Datura: la bellezza pericolosa da conoscere
Le piante del genere Datura spesso attirano l’attenzione per via del loro elevato valore estetico, che non le fa passare inosservate. In genere presentano fiori di grandi dimensioni, sia penduli che rivolti verso l’alto, e capsule spinose. Dietro il loro aspetto scenografico però si nasconde una natura tutt’altro che innocua, si tratta infatti di esemplari velenosi. Peraltro non è affatto raro imbattersi in essi, che tendenzialmente sono in grado di crescere anche in ambienti urbani o terreni incolti. Ciò che le rende pericolose per le altre forme viventi sono gli alcaloidi tropanici concentrati al loro interno, motivo per cui, tramite ingestione possono attraversare la barriera ematoencefalica e raggiungere i sistema nervoso centrale, alterando percezione, memoria e numerose funzioni vitali.

A differenza di molte altre specie velenose, le piante appartenenti a questo genere presentano una problematica aggiuntiva: l’imprevedibilità. La concentrazione di sostanze tossiche può variare in base alle caratteristiche dell’ambiente in cui le piantine proliferano, come per esempio la qualità del terreno. I sintomi dati dall’avvelenamento non si riflettono solo sul piano fisico ma impattano anche su quello psicologico. Oltre a tachicardia, pupille dilatate e febbre, può accadere anche che si verifichino stati deliranti difficili da controllare. Proprio per queste sue caratteristiche, in passato la Datura ha trovato impiego in numerosi contesti culturali, in particolare rituali sciamanici, per via dei suoi effetti allucinogeni.
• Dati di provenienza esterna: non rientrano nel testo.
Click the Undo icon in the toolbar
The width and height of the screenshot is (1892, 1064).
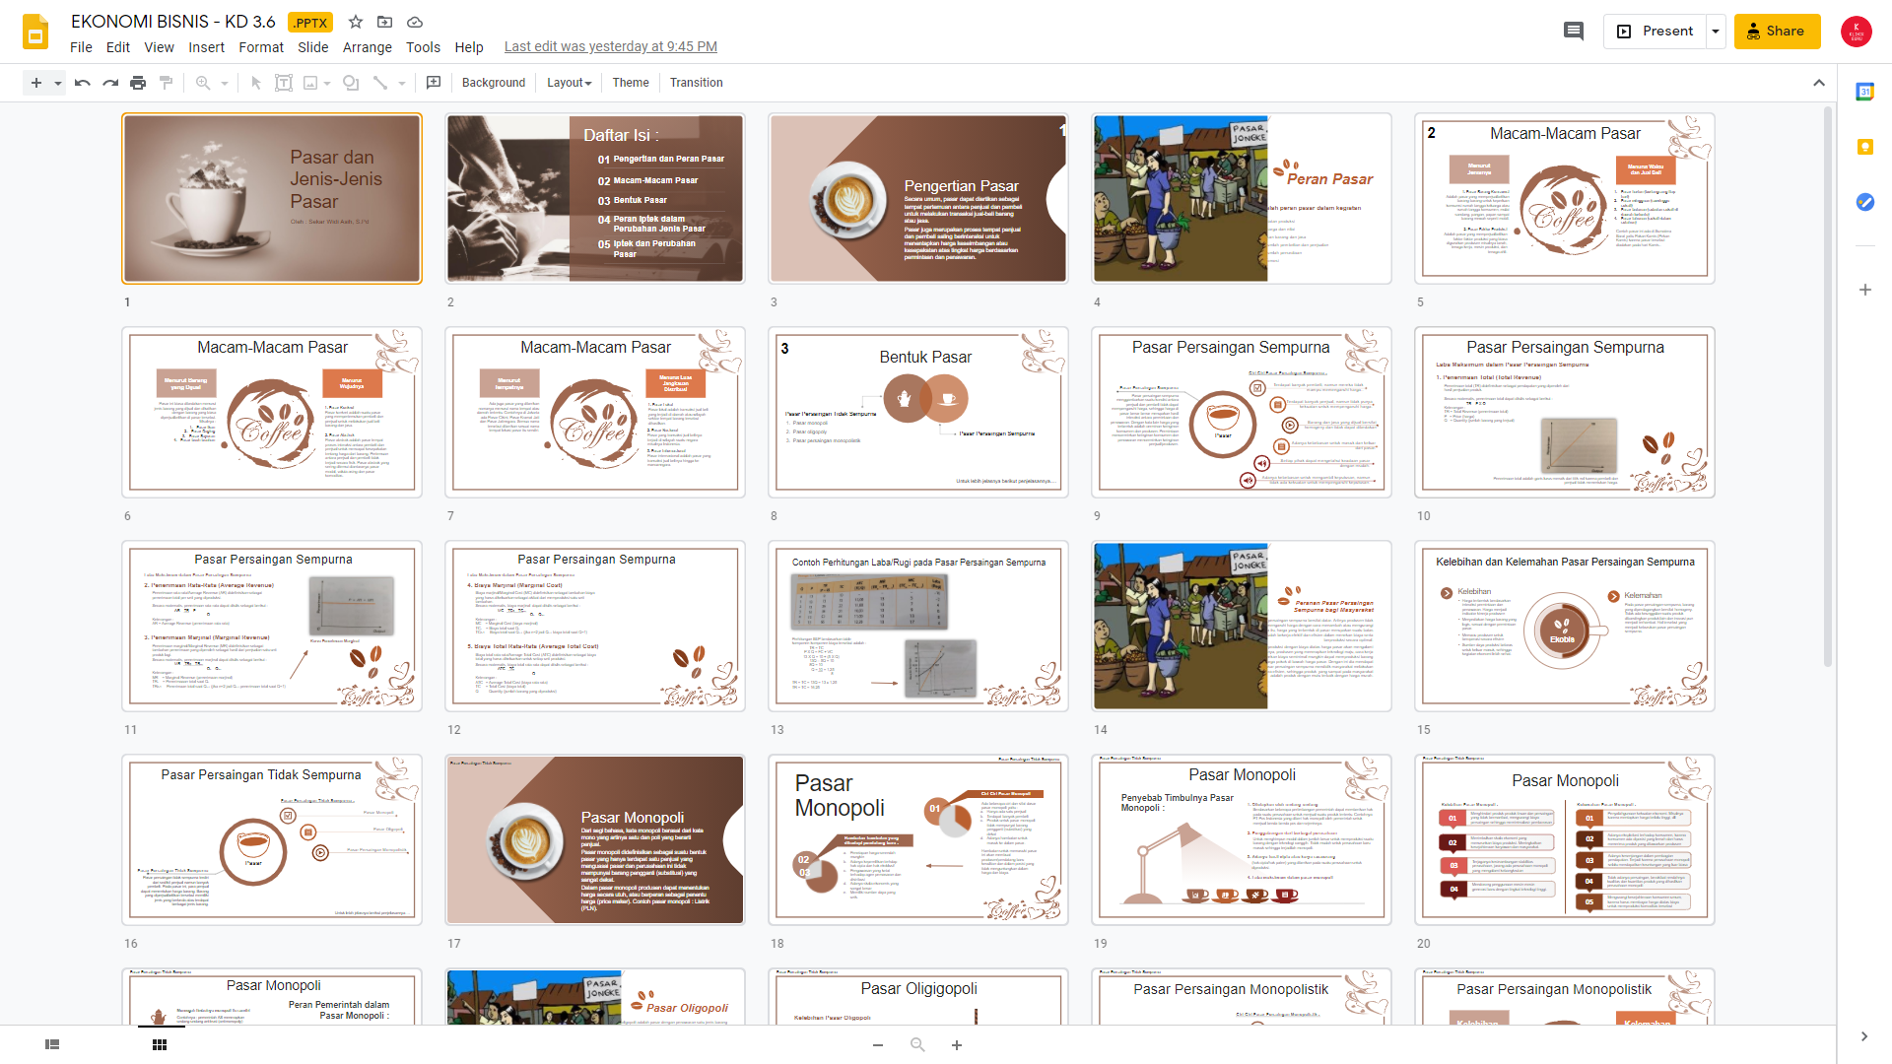pos(82,83)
Trasportare l’utilizzo di queste piante all’interno di contesti moderni, specialmente se non si dispone di competenze specifiche, può rivelarsi estremamente pericoloso. Attualmente la Datura si coltiva per fini puramente ornamentali, tuttavia richiede particolari attenzioni. In particolare bisognerebbe evitarne la presenza in angoli verdi frequentati da bambini o da animali domestici, che potrebbero ingerirne inavvertitamente i frutti. Più in generale, rappresenta un esempio chiaro di come in natura l’estetica non sia sinonimo di sicurezza. Alcune delle piante più affascinanti sono di fatto anche le più insidiose e conoscerle è il primo passo per prevenirne i rischi.